PROBLEM DETAILS> Copy the items below exactly as they appear, line for line, without altering anything.

RECORDS FOR THE TASK>

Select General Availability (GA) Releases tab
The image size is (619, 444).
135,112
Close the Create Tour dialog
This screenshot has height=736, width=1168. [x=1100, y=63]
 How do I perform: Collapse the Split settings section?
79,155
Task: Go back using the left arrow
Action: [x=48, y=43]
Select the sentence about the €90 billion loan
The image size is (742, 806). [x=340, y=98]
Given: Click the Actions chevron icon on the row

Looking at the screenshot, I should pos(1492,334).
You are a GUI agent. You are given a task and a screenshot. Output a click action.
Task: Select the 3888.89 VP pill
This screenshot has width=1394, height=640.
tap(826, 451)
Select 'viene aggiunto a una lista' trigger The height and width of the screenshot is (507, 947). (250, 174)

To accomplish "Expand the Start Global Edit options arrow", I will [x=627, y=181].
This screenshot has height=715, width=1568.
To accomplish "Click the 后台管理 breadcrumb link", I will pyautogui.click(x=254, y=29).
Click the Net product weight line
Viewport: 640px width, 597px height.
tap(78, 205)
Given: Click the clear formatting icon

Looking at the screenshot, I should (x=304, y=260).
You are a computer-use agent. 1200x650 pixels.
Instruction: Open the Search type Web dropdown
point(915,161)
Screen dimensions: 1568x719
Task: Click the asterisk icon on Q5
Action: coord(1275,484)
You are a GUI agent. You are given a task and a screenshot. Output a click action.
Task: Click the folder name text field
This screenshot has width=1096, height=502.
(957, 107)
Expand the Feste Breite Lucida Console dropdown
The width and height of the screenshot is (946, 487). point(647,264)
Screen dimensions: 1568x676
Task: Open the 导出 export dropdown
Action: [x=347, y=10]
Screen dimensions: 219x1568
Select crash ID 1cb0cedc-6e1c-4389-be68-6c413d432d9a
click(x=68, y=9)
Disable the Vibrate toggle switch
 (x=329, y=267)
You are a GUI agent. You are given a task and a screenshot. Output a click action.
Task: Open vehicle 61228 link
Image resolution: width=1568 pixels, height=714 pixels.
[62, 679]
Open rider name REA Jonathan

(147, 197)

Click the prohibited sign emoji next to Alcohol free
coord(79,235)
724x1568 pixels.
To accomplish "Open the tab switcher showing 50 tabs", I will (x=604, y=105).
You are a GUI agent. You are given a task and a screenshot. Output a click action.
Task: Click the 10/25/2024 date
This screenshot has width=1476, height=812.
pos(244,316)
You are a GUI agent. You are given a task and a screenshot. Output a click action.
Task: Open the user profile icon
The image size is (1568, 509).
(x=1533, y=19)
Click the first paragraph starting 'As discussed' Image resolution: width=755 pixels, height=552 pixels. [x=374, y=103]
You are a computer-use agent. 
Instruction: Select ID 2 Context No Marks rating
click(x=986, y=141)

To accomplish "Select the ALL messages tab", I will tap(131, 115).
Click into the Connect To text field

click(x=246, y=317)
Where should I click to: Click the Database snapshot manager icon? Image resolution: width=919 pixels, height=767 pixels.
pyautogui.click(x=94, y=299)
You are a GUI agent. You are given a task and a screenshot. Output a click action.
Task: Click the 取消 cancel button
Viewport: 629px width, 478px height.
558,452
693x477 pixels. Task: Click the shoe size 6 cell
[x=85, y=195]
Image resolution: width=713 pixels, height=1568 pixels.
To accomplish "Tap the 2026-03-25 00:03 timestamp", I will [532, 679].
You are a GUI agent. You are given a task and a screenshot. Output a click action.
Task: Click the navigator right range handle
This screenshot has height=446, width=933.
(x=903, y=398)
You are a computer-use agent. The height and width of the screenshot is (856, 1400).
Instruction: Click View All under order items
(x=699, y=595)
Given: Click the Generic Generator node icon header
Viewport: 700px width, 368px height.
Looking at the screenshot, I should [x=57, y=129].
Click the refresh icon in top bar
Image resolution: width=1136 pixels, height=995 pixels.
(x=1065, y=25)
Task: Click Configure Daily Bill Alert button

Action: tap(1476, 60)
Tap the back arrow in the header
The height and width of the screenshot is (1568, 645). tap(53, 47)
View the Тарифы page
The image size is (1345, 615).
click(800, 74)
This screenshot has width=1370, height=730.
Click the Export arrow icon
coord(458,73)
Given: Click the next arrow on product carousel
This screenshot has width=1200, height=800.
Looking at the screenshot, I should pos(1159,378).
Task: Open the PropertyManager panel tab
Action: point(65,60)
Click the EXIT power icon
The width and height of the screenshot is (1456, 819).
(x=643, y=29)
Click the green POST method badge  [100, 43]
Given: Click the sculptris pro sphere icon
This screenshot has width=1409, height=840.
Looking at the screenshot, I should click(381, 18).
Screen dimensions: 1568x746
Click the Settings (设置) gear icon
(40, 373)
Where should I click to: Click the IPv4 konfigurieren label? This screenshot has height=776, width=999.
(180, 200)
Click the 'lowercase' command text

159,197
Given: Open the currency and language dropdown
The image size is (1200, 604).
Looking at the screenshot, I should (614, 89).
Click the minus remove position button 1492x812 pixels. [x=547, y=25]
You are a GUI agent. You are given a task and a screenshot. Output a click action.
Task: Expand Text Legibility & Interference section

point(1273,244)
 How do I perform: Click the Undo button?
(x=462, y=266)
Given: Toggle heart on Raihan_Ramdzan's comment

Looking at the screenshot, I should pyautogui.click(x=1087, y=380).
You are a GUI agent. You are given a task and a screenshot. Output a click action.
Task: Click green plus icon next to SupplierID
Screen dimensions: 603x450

RIGHT ANSWER>
Select General Availability (GA) Releases tab
The image size is (619, 444).
135,112
Close the Create Tour dialog
This screenshot has height=736, width=1168. [x=1100, y=63]
 How do I perform: Collapse the Split settings section?
79,155
Task: Go back using the left arrow
Action: [x=48, y=43]
Select the sentence about the €90 billion loan
The image size is (742, 806). [x=340, y=98]
Given: Click the Actions chevron icon on the row

Looking at the screenshot, I should pos(1492,334).
You are a GUI agent. You are given a task and a screenshot. Output a click action.
Task: Select the 3888.89 VP pill
This screenshot has width=1394, height=640.
tap(826, 451)
Select 'viene aggiunto a una lista' trigger The height and width of the screenshot is (507, 947). (250, 174)

To accomplish "Expand the Start Global Edit options arrow", I will [x=627, y=181].
This screenshot has height=715, width=1568.
To accomplish "Click the 后台管理 breadcrumb link", I will pyautogui.click(x=254, y=29).
Click the Net product weight line
Viewport: 640px width, 597px height.
tap(78, 205)
Given: Click the clear formatting icon

Looking at the screenshot, I should (x=304, y=260).
You are a computer-use agent. 1200x650 pixels.
Instruction: Open the Search type Web dropdown
point(915,161)
Screen dimensions: 1568x719
Task: Click the asterisk icon on Q5
Action: coord(1275,484)
You are a GUI agent. You are given a task and a screenshot. Output a click action.
Task: Click the folder name text field
This screenshot has width=1096, height=502.
(957, 107)
Expand the Feste Breite Lucida Console dropdown
The width and height of the screenshot is (946, 487). point(647,264)
Screen dimensions: 1568x676
Task: Open the 导出 export dropdown
Action: [x=347, y=10]
Screen dimensions: 219x1568
Select crash ID 1cb0cedc-6e1c-4389-be68-6c413d432d9a
click(x=68, y=9)
Disable the Vibrate toggle switch
 (x=329, y=267)
You are a GUI agent. You are given a task and a screenshot. Output a click action.
Task: Open vehicle 61228 link
Image resolution: width=1568 pixels, height=714 pixels.
[62, 679]
Open rider name REA Jonathan

(147, 197)

Click the prohibited sign emoji next to Alcohol free
coord(79,235)
724x1568 pixels.
To accomplish "Open the tab switcher showing 50 tabs", I will (x=604, y=105).
You are a GUI agent. You are given a task and a screenshot. Output a click action.
Task: Click the 10/25/2024 date
This screenshot has width=1476, height=812.
pos(244,316)
You are a GUI agent. You are given a task and a screenshot. Output a click action.
Task: Open the user profile icon
The image size is (1568, 509).
(x=1533, y=19)
Click the first paragraph starting 'As discussed' Image resolution: width=755 pixels, height=552 pixels. [x=374, y=103]
You are a computer-use agent. 
Instruction: Select ID 2 Context No Marks rating
click(x=986, y=141)

To accomplish "Select the ALL messages tab", I will tap(131, 115).
Click into the Connect To text field

click(x=246, y=317)
Where should I click to: Click the Database snapshot manager icon? Image resolution: width=919 pixels, height=767 pixels.
pyautogui.click(x=94, y=299)
You are a GUI agent. You are given a task and a screenshot. Output a click action.
Task: Click the 取消 cancel button
Viewport: 629px width, 478px height.
558,452
693x477 pixels. Task: Click the shoe size 6 cell
[x=85, y=195]
Image resolution: width=713 pixels, height=1568 pixels.
To accomplish "Tap the 2026-03-25 00:03 timestamp", I will [532, 679].
You are a GUI agent. You are given a task and a screenshot. Output a click action.
Task: Click the navigator right range handle
This screenshot has height=446, width=933.
(x=903, y=398)
You are a computer-use agent. The height and width of the screenshot is (856, 1400).
Instruction: Click View All under order items
(x=699, y=595)
Given: Click the Generic Generator node icon header
Viewport: 700px width, 368px height.
Looking at the screenshot, I should [x=57, y=129].
Click the refresh icon in top bar
Image resolution: width=1136 pixels, height=995 pixels.
(x=1065, y=25)
Task: Click Configure Daily Bill Alert button

Action: tap(1476, 60)
Tap the back arrow in the header
The height and width of the screenshot is (1568, 645). tap(53, 47)
View the Тарифы page
The image size is (1345, 615).
click(800, 74)
This screenshot has width=1370, height=730.
Click the Export arrow icon
coord(458,73)
Given: Click the next arrow on product carousel
This screenshot has width=1200, height=800.
Looking at the screenshot, I should pos(1159,378).
Task: Open the PropertyManager panel tab
Action: point(65,60)
Click the EXIT power icon
The width and height of the screenshot is (1456, 819).
(x=643, y=29)
Click the green POST method badge  [100, 43]
Given: Click the sculptris pro sphere icon
This screenshot has width=1409, height=840.
Looking at the screenshot, I should click(381, 18).
Screen dimensions: 1568x746
Click the Settings (设置) gear icon
(40, 373)
Where should I click to: Click the IPv4 konfigurieren label? This screenshot has height=776, width=999.
(180, 200)
Click the 'lowercase' command text

159,197
Given: Open the currency and language dropdown
The image size is (1200, 604).
Looking at the screenshot, I should (614, 89).
Click the minus remove position button 1492x812 pixels. [x=547, y=25]
You are a GUI agent. You are given a task and a screenshot. Output a click action.
Task: Expand Text Legibility & Interference section

point(1273,244)
 How do I perform: Click the Undo button?
(x=462, y=266)
Given: Toggle heart on Raihan_Ramdzan's comment

Looking at the screenshot, I should pyautogui.click(x=1087, y=380).
You are a GUI agent. You are given a task and a screenshot. Output a click action.
Task: Click green plus icon next to SupplierID
Screen dimensions: 603x450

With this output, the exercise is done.